▶ _Written instruction_
Please copy the material from its first line through the line with "Remove Left Hand", requests included, and increase every coordinate in the answers by 90.

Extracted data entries

● ● ●

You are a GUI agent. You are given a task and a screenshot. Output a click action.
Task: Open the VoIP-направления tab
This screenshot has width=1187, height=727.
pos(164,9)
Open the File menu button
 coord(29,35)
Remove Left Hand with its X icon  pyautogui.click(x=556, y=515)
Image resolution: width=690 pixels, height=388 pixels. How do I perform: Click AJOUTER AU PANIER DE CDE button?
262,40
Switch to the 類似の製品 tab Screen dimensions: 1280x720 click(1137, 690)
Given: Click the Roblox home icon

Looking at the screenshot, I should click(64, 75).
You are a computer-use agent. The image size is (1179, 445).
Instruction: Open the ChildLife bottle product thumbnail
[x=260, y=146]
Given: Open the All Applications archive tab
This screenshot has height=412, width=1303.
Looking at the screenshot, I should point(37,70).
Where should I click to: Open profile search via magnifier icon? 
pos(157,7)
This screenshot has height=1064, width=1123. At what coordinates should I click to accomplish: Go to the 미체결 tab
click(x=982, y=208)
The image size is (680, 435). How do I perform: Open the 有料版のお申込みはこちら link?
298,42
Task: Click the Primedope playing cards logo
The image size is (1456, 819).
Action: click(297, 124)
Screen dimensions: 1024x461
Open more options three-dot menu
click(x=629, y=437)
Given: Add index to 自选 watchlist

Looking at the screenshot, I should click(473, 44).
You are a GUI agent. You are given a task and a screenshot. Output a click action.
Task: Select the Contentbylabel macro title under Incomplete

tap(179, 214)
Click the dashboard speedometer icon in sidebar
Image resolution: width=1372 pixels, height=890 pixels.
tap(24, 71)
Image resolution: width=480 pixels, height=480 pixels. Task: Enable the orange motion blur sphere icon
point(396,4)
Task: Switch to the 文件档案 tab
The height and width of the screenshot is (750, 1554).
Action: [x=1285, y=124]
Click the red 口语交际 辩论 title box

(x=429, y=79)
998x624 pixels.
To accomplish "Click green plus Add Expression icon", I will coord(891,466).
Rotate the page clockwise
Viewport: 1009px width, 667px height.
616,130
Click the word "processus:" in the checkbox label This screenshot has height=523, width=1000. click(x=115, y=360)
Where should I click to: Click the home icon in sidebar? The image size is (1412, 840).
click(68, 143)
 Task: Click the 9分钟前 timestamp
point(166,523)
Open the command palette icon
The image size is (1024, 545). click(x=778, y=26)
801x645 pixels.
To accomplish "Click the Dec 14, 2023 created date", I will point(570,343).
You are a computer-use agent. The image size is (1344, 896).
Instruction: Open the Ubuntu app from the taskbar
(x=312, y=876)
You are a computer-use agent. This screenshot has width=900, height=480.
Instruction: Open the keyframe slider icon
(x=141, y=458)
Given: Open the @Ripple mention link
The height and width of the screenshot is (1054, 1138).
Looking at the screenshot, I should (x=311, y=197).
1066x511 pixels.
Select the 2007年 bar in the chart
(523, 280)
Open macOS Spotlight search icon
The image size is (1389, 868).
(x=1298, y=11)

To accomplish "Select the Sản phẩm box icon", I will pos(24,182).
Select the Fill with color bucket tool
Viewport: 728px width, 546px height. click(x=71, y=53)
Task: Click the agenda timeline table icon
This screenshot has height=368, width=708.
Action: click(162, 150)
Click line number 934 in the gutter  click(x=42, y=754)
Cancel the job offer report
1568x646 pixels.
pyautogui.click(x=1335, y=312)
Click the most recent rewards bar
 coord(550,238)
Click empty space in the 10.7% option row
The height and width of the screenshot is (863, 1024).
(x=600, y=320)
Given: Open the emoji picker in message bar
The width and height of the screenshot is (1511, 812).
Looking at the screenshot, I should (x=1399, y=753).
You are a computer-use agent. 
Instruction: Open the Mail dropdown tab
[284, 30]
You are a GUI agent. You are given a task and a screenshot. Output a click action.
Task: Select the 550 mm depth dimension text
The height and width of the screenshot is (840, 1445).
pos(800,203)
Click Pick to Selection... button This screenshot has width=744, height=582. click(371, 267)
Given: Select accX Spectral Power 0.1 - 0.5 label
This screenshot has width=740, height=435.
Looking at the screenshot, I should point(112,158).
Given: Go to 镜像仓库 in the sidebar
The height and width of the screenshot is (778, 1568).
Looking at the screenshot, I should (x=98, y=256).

● ● ●

▶ _Result for this task_
You are a GUI agent. You are given a task and a screenshot. Output a click action.
Task: Open the VoIP-направления tab
This screenshot has width=1187, height=727.
pos(254,99)
Open the File menu button
 coord(119,125)
Remove Left Hand with its X icon  pyautogui.click(x=646, y=605)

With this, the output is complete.